====== LISTED RECORDS ======

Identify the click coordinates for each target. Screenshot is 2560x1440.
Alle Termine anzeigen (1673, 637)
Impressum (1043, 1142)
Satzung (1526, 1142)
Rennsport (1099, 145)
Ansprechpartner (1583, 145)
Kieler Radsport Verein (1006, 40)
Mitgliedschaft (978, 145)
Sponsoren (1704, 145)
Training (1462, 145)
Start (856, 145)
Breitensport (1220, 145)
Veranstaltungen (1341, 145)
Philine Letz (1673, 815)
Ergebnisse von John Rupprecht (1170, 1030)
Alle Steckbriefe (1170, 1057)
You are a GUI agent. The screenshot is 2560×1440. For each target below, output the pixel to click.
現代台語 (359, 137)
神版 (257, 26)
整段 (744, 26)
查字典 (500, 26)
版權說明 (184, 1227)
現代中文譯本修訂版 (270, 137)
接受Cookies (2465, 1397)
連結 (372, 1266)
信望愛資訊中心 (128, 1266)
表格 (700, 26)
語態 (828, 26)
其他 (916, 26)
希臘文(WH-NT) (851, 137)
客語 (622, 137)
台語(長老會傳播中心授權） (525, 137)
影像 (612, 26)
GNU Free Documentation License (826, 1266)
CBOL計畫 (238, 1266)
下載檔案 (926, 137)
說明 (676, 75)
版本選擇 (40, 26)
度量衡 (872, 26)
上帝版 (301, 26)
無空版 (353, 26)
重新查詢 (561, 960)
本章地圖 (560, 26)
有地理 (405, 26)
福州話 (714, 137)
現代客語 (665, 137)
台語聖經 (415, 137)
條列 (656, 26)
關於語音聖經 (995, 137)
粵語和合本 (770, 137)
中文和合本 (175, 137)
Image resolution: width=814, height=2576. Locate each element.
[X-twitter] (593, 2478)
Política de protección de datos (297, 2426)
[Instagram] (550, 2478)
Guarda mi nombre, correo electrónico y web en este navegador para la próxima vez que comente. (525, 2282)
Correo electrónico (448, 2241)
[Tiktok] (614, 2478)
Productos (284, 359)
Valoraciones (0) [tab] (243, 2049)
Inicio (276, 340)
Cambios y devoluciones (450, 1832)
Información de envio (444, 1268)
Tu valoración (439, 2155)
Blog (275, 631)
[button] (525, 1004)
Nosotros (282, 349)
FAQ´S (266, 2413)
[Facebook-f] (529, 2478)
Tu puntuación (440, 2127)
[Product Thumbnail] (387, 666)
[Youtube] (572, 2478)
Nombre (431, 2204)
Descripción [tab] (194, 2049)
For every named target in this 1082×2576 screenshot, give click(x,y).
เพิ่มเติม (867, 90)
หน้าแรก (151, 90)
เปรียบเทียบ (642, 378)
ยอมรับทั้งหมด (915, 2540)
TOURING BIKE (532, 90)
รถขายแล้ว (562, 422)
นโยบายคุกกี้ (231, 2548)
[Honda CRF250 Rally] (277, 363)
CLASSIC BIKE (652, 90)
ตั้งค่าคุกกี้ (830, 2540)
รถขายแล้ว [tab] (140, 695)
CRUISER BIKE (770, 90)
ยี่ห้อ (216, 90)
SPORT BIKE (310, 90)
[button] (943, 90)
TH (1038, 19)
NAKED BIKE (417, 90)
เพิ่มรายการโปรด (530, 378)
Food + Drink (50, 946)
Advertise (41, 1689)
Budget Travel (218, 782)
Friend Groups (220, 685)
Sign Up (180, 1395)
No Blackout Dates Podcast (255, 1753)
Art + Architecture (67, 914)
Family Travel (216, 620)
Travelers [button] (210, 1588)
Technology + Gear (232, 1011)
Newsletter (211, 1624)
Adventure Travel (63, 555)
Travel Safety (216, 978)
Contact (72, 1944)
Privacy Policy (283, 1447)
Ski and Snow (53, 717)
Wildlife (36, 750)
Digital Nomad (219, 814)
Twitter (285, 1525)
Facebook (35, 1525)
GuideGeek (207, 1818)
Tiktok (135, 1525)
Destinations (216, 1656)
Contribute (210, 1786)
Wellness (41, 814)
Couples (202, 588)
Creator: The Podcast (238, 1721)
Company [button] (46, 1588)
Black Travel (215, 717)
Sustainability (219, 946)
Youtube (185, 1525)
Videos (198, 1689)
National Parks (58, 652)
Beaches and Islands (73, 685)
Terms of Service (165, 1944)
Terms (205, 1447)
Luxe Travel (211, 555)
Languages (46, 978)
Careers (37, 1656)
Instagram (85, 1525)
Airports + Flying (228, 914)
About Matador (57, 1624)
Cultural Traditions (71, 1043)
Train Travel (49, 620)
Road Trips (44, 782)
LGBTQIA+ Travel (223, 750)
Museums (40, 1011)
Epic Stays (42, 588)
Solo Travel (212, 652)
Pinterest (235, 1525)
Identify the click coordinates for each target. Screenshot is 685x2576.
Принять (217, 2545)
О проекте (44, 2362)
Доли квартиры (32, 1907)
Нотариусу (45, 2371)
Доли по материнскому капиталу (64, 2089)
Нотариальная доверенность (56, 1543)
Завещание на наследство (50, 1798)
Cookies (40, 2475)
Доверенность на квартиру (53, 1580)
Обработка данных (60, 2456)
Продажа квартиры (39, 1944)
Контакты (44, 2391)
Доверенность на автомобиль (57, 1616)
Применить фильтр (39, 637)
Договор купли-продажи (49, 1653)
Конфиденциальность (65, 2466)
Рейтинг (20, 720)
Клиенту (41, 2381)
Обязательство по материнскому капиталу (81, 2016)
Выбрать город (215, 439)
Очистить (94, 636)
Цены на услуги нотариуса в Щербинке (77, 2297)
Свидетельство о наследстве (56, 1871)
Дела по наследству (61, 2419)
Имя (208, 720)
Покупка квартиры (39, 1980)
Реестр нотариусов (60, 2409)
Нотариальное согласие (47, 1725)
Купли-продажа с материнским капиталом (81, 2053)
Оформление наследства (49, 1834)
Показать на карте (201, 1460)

======

Both the line containing "無空版 (353, 26)" and the line containing "[Tiktok] (614, 2478)" belong in the answer. Print them and every line above that falls between them exactly, and no others.

## TASK RESPONSE
無空版 (353, 26)
重新查詢 (561, 960)
本章地圖 (560, 26)
有地理 (405, 26)
福州話 (714, 137)
現代客語 (665, 137)
台語聖經 (415, 137)
條列 (656, 26)
關於語音聖經 (995, 137)
粵語和合本 (770, 137)
中文和合本 (175, 137)
Image resolution: width=814, height=2576. Locate each element.
[X-twitter] (593, 2478)
Política de protección de datos (297, 2426)
[Instagram] (550, 2478)
Guarda mi nombre, correo electrónico y web en este navegador para la próxima vez que comente. (525, 2282)
Correo electrónico (448, 2241)
[Tiktok] (614, 2478)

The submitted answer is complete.